Moore's Lobby Podcast

Pragmatic Semi is Breaking the Rules and Bending Silicon Electronics

Episode #74 / 57:58 / March 26, 2024 by Daniel Bogdanoff
0:00
Episode Sponsor: Avnet Abacus

Pragmatic Semiconductor’s Founder and Executive Director joins us to discuss their thin-film, low-cost alternative to traditional silicon manufacturing and their aim to disrupt applications from smart labeling to IoT sensors and fingerprint sensors.

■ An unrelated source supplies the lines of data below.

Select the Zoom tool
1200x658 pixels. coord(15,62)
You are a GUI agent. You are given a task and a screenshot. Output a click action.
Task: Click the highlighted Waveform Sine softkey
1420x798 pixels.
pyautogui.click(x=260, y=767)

While Moore’s Law scaling has driven incredible advancements in computing, AI, and smartphones, many applications don’t need or benefit from the most advanced semiconductor nodes. From its inception, Pragmatic Semiconductor’s goal has been to take a…well, pragmatic…approach to develop an ultra low-cost, fast cycle time alternative to traditional silicon processing. Oh, and did we mention that the resulting chips and wafers are also flexible?

 

Thin-film silicon wafers and chips are thin and flexible. Image used courtesy of Pragmatic

 

You will definitely want to check out this Moore’s Lobby conversation between White and our host, Daniel Bogdanoff, as they dive into:

  • The technology and manufacturing of thin-film silicon
  • Europe’s largest-ever VC funding for a semiconductor company
  • The potential advantages of flexible silicon for building a more robust supply chain
  • White’s top priorities for improving the flexible silicon ecosystem

 

A Big Thank You to Our Sponsors! 

 

Meet Scott White

Pragmatic Semiconductor is Scott White’s sixth technology venture. Since founding the company nearly 15 years ago, Scott has led the development of a novel silicon thin-film technology and its associated manufacturing capabilities. Today, he is often focused on fundraising and leading new strategic initiatives.

 

 

Scott’s previous companies were in the fields of telecommunications, photonics, and machine learning. He has received a number of honors, including being named Deep Tech Entrepreneur of the Year in the 2022 Enterprise Awards and a Lifetime Fellow of the Bessemer Society in 2023. 

Scott has a 1st class degree in Pure and Applied Mathematics and Information Technology from the University of Western Australia, where he studied neural networks and syntactic machine learning. He has over 50 patents and has lived and worked in Australia, Japan, Singapore, Indonesia, the US, and the UK.